The $76 million the legislature and Republican Gov. M. Jodi Rell anticipated getting this year by changing the way the state’s Husky insurance program is run won’t be happening, Sen. Toni Harp admitted Tuesday.

She said if the state was going to get the $76 million it thought it was going to get by transitioning the Medicaid population from one model of managed care to another then it needed to start saving July 1, the beginning of the fiscal year.

“I just don’t see that happening,” Harp said Tuesday after an hour long meeting with the executive board of the Medicaid Managed Care Council.

Harp, who co-chairs the legislature‘s Appropriations Committee, said she remains optimistic that doing a few small things, such as limiting the administrative costs that managed care organizations receive, creating a minimum medical-loss ratio, and limiting corporate allocations, could help save the state some money without completely overhauling the underlying program.

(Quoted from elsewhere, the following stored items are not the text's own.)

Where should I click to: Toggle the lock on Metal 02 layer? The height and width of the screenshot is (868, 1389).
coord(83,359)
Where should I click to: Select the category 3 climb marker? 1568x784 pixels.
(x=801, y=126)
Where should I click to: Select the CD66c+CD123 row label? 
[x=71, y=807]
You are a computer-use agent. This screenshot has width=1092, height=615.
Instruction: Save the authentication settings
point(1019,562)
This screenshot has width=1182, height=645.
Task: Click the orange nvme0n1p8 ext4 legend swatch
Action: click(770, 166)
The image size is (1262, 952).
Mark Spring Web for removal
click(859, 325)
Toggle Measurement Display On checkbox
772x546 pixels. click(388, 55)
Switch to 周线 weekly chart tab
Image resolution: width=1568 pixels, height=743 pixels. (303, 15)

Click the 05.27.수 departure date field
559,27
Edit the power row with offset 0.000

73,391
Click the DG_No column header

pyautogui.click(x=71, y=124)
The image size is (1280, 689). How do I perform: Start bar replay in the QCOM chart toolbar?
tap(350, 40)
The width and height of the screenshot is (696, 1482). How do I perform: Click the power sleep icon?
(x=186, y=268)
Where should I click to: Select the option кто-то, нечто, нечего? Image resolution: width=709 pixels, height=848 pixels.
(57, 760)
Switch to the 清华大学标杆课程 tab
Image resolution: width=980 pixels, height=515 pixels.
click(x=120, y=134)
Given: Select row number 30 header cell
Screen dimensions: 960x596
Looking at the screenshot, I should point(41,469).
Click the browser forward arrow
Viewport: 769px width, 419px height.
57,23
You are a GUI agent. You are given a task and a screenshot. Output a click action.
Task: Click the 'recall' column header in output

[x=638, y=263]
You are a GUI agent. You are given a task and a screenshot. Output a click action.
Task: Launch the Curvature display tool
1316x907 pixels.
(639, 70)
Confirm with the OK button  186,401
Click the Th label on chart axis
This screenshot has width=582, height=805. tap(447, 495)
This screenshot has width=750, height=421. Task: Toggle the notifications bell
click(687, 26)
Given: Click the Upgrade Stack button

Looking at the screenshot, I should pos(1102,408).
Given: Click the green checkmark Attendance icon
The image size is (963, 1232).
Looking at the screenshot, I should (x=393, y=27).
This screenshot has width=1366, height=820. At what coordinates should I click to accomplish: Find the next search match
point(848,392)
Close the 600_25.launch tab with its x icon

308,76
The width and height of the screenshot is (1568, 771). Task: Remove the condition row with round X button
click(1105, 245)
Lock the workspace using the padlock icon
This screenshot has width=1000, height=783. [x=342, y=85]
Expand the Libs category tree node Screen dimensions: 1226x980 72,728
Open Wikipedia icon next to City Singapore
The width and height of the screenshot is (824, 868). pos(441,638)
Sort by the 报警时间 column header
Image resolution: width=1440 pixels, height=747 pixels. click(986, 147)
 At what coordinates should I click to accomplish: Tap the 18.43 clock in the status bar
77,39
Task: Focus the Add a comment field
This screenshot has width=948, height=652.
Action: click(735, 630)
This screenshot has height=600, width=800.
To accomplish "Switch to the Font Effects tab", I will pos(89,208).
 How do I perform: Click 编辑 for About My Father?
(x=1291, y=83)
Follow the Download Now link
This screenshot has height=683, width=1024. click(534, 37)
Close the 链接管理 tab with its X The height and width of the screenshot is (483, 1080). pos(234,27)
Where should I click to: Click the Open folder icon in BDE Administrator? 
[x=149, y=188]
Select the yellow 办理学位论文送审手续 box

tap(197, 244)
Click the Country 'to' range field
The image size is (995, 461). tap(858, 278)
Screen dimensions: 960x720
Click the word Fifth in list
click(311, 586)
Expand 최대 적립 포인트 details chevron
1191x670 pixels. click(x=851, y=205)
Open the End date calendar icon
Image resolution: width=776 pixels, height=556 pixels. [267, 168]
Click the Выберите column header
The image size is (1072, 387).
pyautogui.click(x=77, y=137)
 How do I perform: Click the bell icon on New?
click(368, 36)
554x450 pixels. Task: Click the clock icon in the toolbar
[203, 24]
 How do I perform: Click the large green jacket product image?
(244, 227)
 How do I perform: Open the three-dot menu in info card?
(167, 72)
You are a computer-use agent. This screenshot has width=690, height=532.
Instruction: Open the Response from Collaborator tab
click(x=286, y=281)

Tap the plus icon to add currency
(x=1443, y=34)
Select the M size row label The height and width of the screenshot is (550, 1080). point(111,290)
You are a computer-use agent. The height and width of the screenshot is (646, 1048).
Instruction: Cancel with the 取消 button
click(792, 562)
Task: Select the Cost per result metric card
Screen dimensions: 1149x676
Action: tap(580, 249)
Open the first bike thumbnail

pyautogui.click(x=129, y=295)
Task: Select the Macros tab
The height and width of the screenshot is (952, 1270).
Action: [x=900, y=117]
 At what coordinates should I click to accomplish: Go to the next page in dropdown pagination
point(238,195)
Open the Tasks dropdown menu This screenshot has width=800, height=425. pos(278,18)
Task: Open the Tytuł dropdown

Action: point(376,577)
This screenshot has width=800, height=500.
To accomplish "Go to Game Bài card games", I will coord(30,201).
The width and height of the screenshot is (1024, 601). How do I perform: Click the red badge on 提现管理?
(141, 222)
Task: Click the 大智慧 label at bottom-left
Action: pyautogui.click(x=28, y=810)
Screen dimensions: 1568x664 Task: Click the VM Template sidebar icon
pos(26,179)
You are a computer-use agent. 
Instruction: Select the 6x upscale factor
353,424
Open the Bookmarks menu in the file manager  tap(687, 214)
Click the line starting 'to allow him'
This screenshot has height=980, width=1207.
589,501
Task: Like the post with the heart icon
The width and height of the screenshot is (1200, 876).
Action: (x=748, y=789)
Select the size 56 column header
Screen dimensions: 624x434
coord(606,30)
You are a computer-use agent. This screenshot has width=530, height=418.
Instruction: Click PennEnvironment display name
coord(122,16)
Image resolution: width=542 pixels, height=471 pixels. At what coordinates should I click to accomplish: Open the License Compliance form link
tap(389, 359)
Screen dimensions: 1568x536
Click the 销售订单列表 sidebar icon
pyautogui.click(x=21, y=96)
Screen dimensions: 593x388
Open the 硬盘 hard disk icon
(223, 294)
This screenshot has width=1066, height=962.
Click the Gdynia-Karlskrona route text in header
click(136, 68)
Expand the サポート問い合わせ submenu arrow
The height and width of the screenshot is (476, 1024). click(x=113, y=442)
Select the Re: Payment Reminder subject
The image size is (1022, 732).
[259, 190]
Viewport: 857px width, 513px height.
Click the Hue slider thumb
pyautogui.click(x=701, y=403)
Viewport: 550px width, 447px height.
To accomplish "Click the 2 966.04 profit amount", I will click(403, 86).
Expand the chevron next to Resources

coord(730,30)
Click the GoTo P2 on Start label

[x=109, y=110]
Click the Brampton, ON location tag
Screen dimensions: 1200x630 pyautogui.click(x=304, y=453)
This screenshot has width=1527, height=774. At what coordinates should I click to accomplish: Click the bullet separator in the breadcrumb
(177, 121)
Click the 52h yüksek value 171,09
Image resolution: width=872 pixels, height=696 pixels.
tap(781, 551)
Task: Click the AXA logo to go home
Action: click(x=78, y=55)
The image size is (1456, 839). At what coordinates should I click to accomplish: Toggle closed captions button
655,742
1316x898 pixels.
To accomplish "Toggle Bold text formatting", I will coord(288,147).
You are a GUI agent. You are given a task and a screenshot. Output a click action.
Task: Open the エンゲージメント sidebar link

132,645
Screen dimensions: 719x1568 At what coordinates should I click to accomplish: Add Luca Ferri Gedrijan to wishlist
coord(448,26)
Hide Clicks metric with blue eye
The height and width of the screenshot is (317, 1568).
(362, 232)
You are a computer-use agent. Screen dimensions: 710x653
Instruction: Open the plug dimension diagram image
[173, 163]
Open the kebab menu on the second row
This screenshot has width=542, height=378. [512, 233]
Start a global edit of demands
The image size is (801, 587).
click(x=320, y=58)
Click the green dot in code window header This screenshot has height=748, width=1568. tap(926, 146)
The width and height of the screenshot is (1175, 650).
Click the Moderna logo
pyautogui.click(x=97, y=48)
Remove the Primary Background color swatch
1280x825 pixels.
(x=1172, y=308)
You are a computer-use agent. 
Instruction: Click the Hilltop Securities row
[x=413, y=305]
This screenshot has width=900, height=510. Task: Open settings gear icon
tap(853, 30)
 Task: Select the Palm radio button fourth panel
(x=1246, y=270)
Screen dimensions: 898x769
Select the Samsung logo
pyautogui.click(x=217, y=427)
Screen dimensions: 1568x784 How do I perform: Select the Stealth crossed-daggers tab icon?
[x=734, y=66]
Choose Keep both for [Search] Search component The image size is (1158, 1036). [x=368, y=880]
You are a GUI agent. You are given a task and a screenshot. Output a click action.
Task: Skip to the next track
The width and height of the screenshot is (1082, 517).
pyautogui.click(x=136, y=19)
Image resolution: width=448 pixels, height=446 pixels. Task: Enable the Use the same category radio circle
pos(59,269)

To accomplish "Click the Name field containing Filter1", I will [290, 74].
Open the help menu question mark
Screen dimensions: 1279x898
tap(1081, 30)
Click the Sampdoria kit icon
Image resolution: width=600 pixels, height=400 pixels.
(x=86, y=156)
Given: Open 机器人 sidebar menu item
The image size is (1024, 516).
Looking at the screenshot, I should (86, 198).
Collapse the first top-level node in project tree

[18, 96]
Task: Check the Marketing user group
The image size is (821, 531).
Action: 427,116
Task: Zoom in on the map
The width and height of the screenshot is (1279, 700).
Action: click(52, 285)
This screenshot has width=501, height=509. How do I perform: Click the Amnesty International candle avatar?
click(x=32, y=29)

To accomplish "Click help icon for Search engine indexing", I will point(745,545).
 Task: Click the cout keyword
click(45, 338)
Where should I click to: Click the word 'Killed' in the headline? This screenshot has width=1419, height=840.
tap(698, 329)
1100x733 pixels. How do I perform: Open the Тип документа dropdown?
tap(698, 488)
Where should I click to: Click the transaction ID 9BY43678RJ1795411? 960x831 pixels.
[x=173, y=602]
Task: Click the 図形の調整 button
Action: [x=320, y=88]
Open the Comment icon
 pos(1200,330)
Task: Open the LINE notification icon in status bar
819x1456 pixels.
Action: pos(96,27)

The legislature and governor anticipated the $76 million in this year’s budget, which is already running a deficit of nearly $63 million. The uncertainty of which Medicaid model the state will use is contributing to the problem. Already the Office of Policy and Management predicted that the Department of Social Services would have about $144 million in cost overruns by the end of the fiscal year.

“Revenues are coming in a little ahead this year, so it may not be as big of a problem,” Harp said.

Making matters even more difficult is the knowledge that the Rell administration will be gone by January and the state will be dealing with direction from a new administration with a new set of goals and objectives.

“We get a new governor and now there may not be a whole lot of interest in moving forward on any of this if it involves a new policy,“ Harp said Tuesday.

“I’d be shocked if we could come to any conclusion before we have a new governor,“ Shelia Amdur, a member of the Medicaid Managed Care Council, said.

At its Aug. 13 meeting, Mark Schaefer the Medicaid Managed Care Council was presented with three models of changing how Husky and Charter Oak Health Insurance program is run under the state’s Medicaid program.

But choosing one of the three models presented by Dr. Mark Schaefer, the department’s director of medical care administration, proved difficult for the executive board, which collectively felt it didn’t have enough data to make an informed decision.

Advocates like Ellen Andrews, executive director of the CT Health Policy Project, argues that the existing model overpays the three managed care organizations and encourages them to deny care to the nearly 400,000 Husky and 12,000 Charter Oak patients.

Schaefer and DSS officials are concerned new alternative delivery models touted by Andrews and other advocates that pay doctors instead of insurance companies are too new and “experimental.” DSS officials expressed concern that creating a single entity to oversee the medical claims gives the three managed care companies no financial incentive to contain costs or provide effective care.

Schaefer said the federal Centers for Medicare and Medicaid Services prefers sticking with a “capitation” system where managed care organizations pay doctors a certain amount of money per patient, per month.

Under a capitation system if a doctor has more expenses than payments it receives from the managed care organization then it’s treating patients at a loss. Advocates argue this gives doctors an incentive not to treat, whereas a fee-for-service or alternative Primary Care Case Management system would give doctors an incentive to both treat and manage care.

Schaefer said he didn’t think it was the legislature’s intent to transition to Primary Care Case Management, but to focus on the closest thing to the current existing model which operates as a managed care capitation system.

Officials from the Centers for Medicare and Medicaid Services, who joined the executive board meeting Tuesday by telephone, said it wasn’t their intent to steer the state toward managed care. They said that’s what they thought state officials wanted.

Rep. Toni Walker, D-New Haven, said she was surprised and delighted to hear federal officials say that. She said the state has to give PCCM an opportunity to thrive.

“I’m not sure managed care is the best model,” Walker said. She said PCCM should be given an opportunity to be successful.

So far alternative Medicaid delivery models been a tough sell.